That was a seafood feast, at give away prices.

Thanks for sharing your collector's menu, and reminding me of a special night.


----------



## chefrob (Feb 3, 2010)

that's what i was thinkin'............bet her chops were tasty!!!


----------



## ronp (Feb 3, 2010)

Rita was my ex. Her personality was just like Le Ann on the Pit Masters show. Always Bit#%ing


----------



## denver dave (Feb 3, 2010)

I'm feeling old now. I can remember those prices. That was a great reminder of where we came from and just how far we have gone for better or worse.


----------



## chainsaw (Feb 3, 2010)

Ron,
Thanks for sharing, that was an awesome menu. I don't remember specifics too well (or the 70's either LOL) but money bought more then. Of course we had less money too!
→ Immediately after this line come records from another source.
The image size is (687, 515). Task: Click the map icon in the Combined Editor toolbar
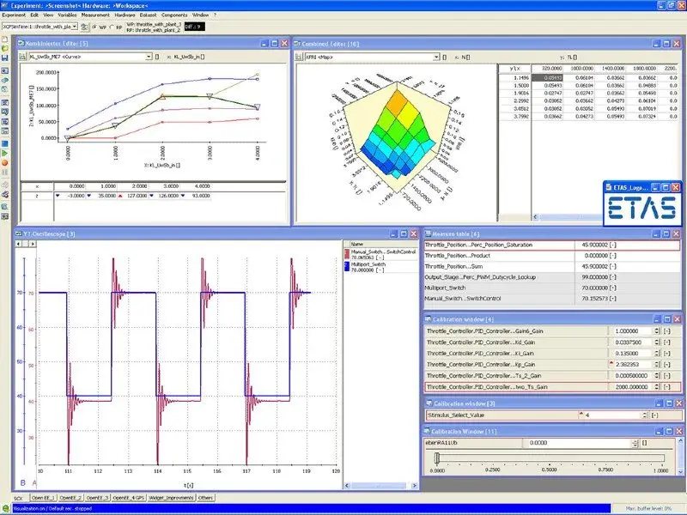(298, 57)
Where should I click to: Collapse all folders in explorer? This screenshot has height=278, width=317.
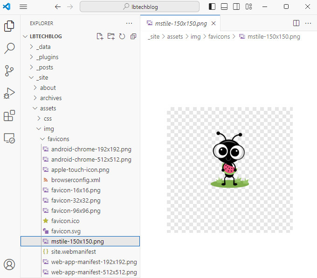[133, 36]
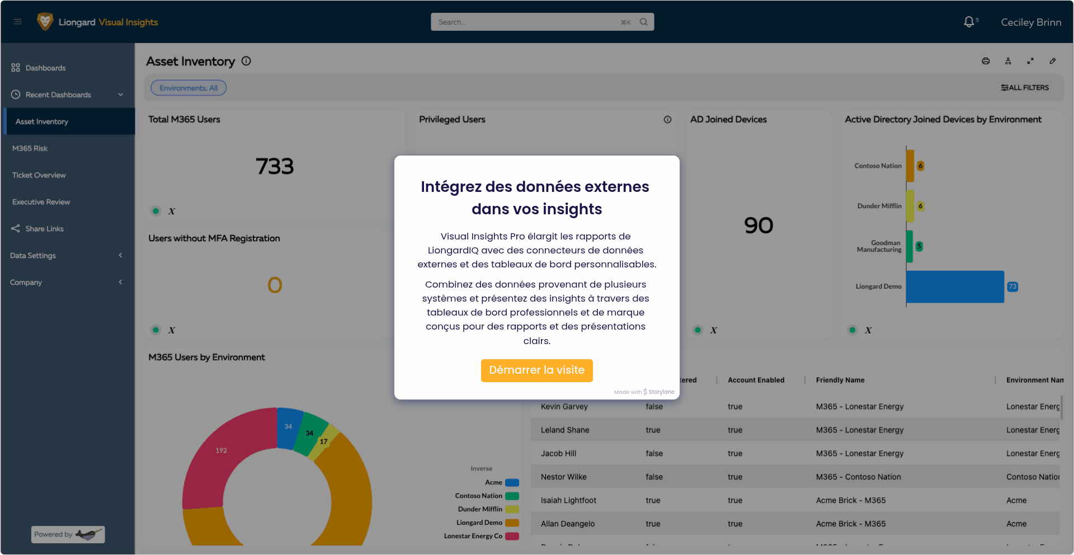Screen dimensions: 1074x555
Task: Click the Privileged Users info icon
Action: pos(667,120)
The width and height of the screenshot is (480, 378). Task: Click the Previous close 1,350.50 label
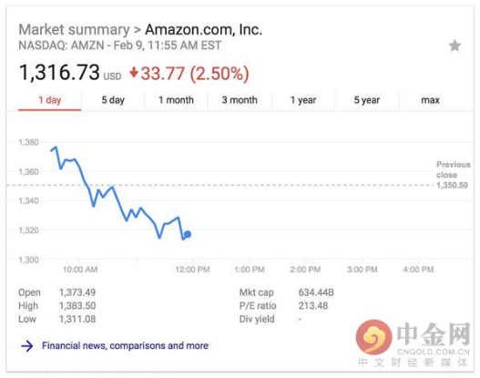(453, 175)
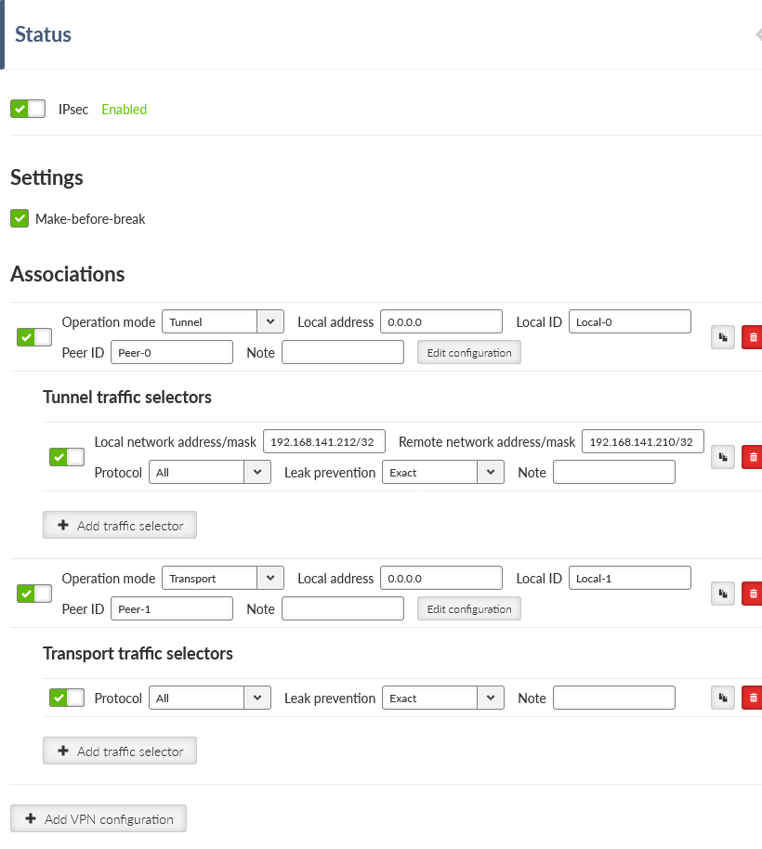This screenshot has height=849, width=762.
Task: Click Edit configuration for Peer-0
Action: tap(469, 352)
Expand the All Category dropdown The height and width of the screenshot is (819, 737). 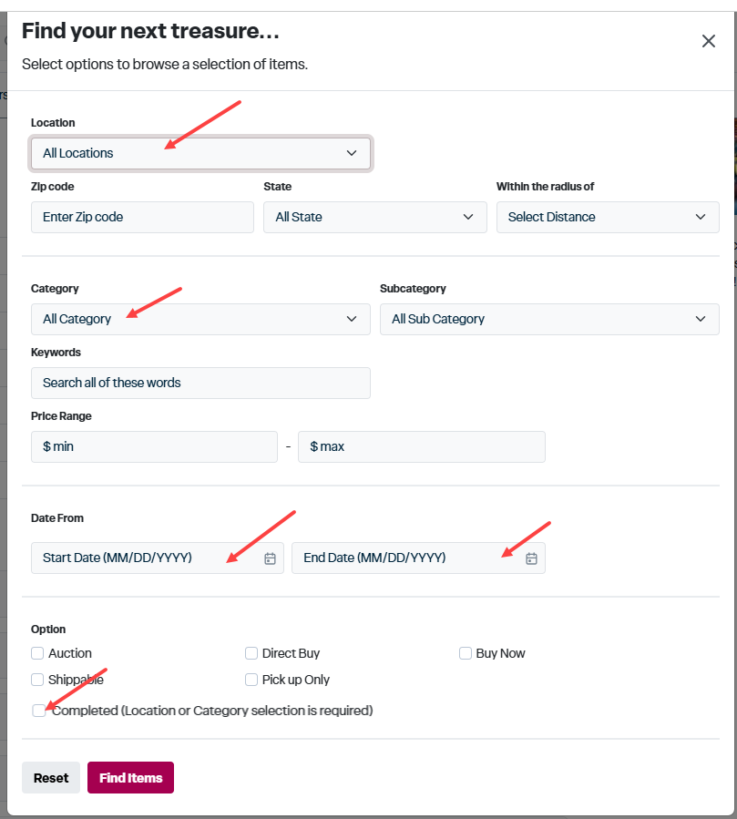pos(200,319)
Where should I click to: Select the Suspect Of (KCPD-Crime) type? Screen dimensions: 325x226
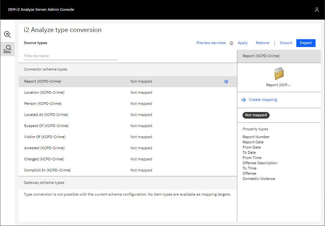pos(46,126)
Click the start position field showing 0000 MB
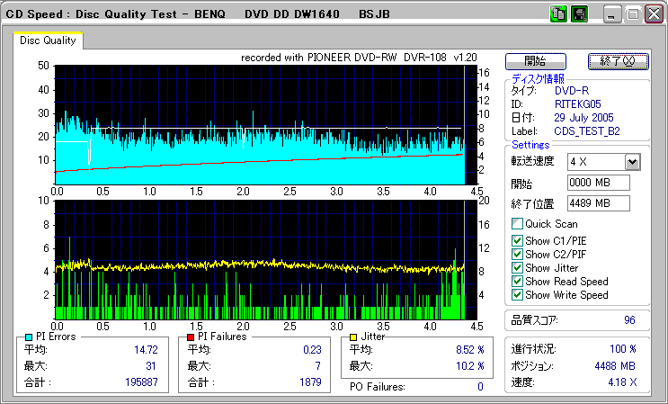Screen dimensions: 668x404 [x=599, y=183]
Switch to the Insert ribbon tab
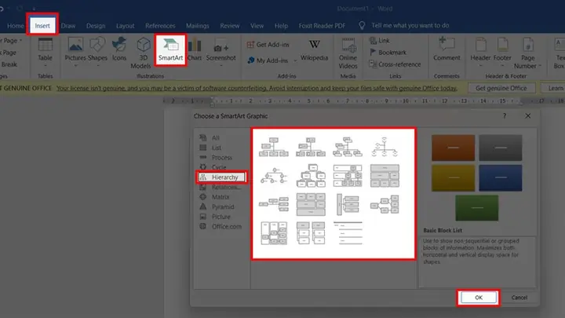Viewport: 565px width, 318px height. (42, 26)
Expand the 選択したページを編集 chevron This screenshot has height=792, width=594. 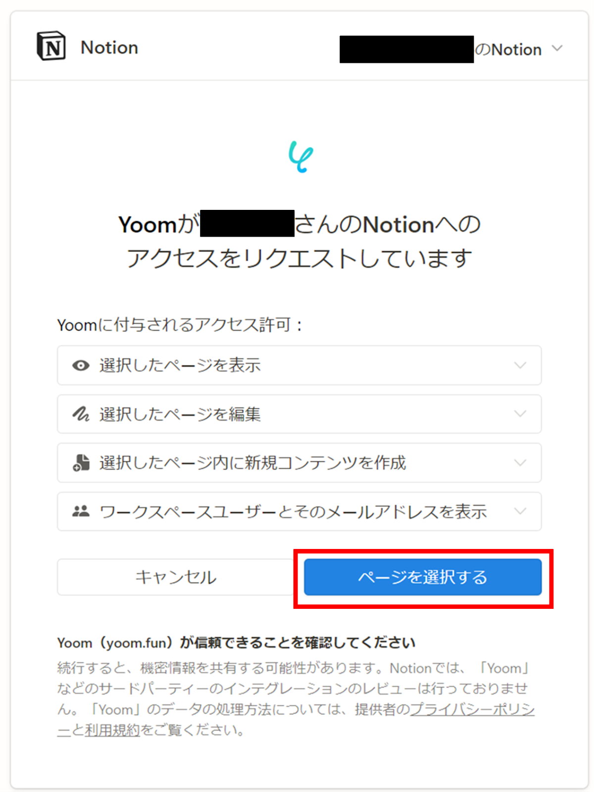point(520,414)
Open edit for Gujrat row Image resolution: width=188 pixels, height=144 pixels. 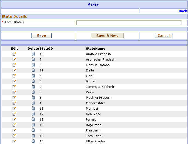(x=14, y=81)
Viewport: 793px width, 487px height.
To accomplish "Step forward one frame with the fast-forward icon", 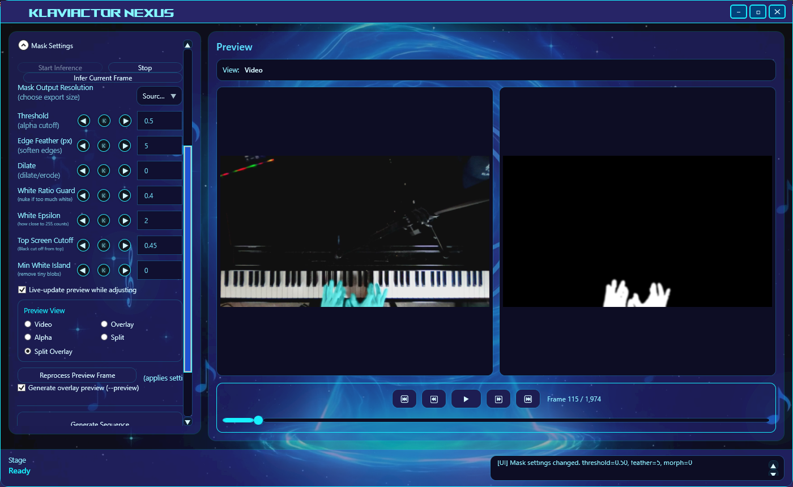I will [498, 399].
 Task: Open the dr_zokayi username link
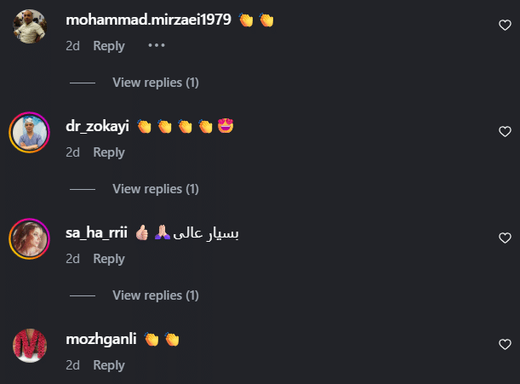click(97, 126)
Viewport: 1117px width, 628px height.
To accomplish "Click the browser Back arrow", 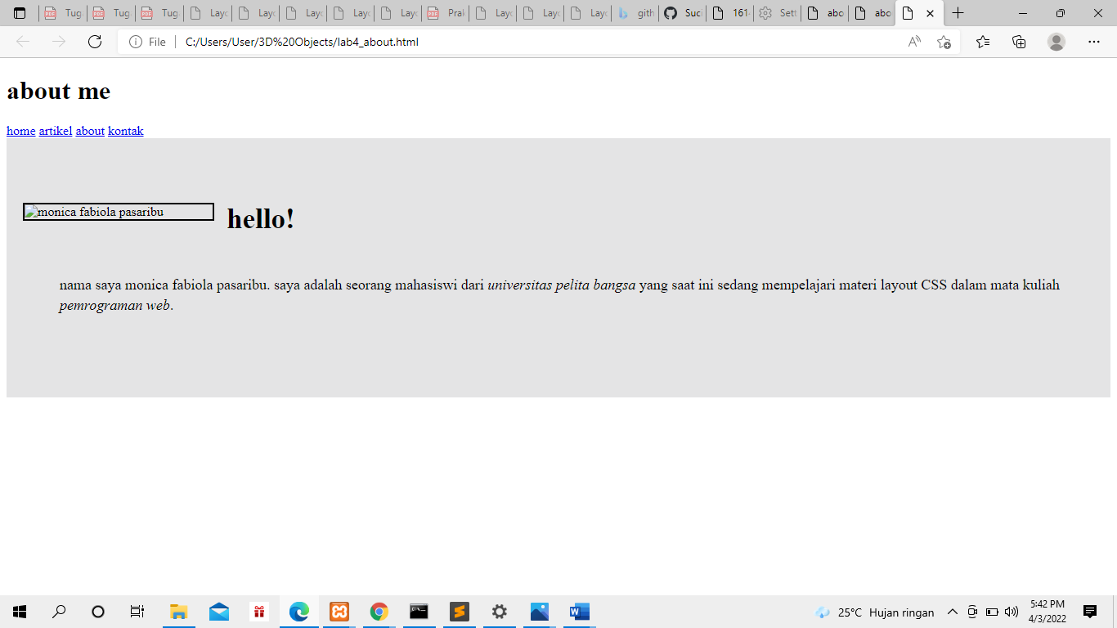I will [x=23, y=42].
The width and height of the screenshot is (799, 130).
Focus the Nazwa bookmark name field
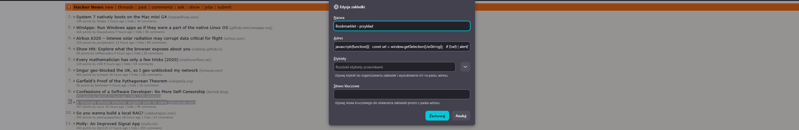click(401, 26)
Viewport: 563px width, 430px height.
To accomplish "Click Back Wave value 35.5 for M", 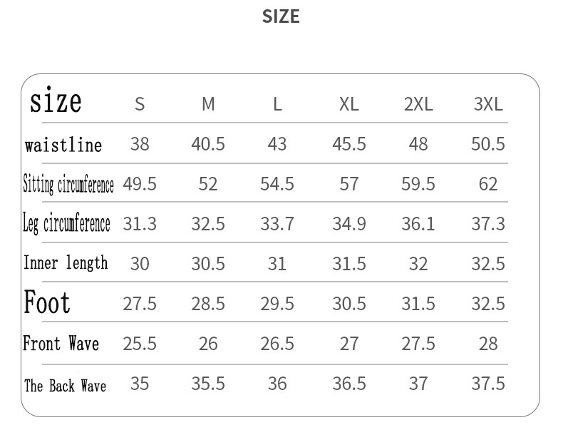I will point(208,384).
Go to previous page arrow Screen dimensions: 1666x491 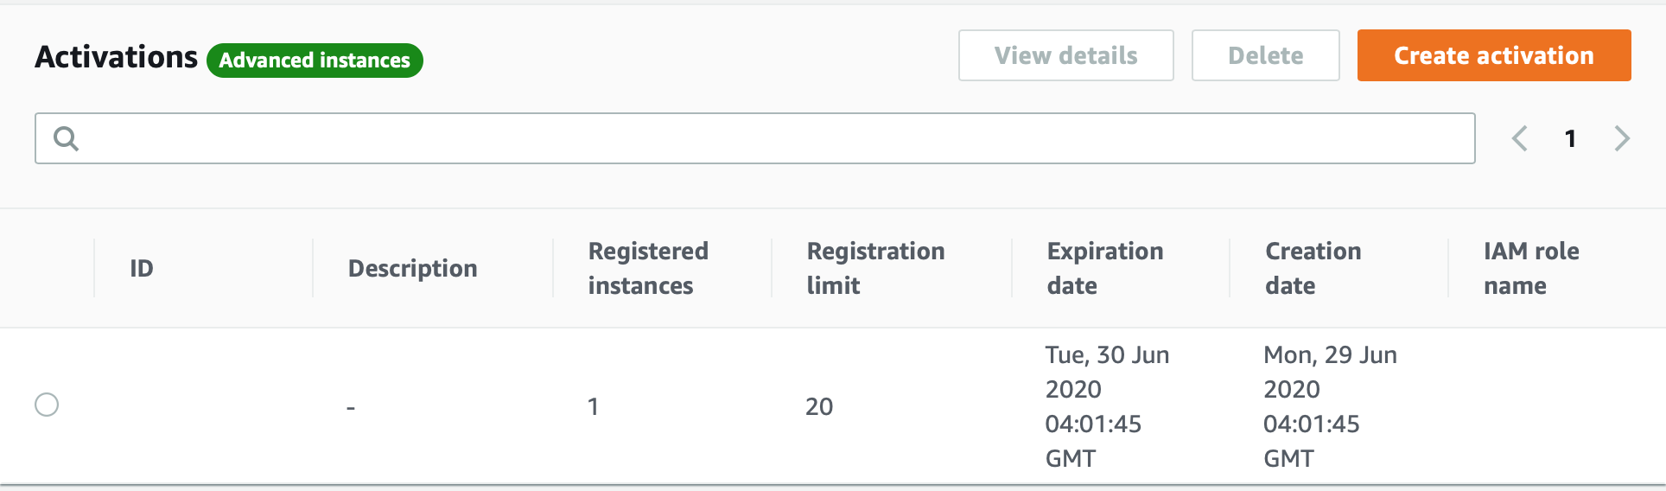click(1519, 138)
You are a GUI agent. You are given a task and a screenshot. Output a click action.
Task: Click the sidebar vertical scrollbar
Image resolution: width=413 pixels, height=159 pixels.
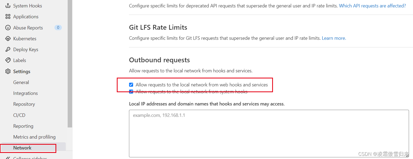[70, 64]
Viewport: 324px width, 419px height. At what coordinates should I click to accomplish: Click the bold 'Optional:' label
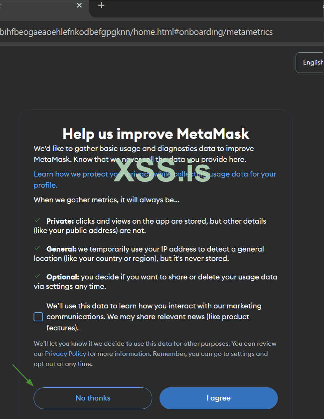pos(63,277)
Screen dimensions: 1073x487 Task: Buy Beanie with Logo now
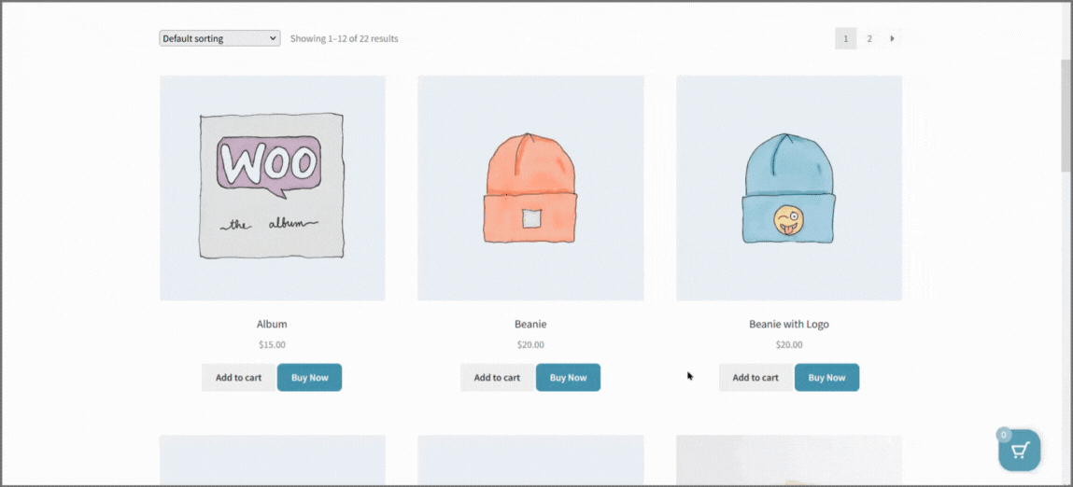pos(826,378)
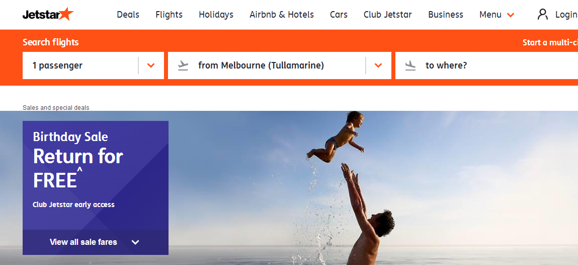Open the Deals menu item
Viewport: 578px width, 265px height.
[x=128, y=15]
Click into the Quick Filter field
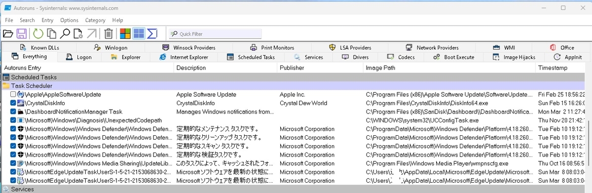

Nice to see nostalgic things.


----------



## nickelmore (Feb 4, 2010)

I have not made a journey up there yet this year,  I always have a good time hitting the good restaurants up there.    My bro in law has a bed and breakfast there so he knows the good places.

You must have been down the road from Don Sharfs auto salvage.

And do you get regular yoshidas at Sam's?  Mine only had the Honey terriaki


----------



## ronp (Feb 4, 2010)

I never heard of that place.

 As far as Yoshidascan only get the original here.


----------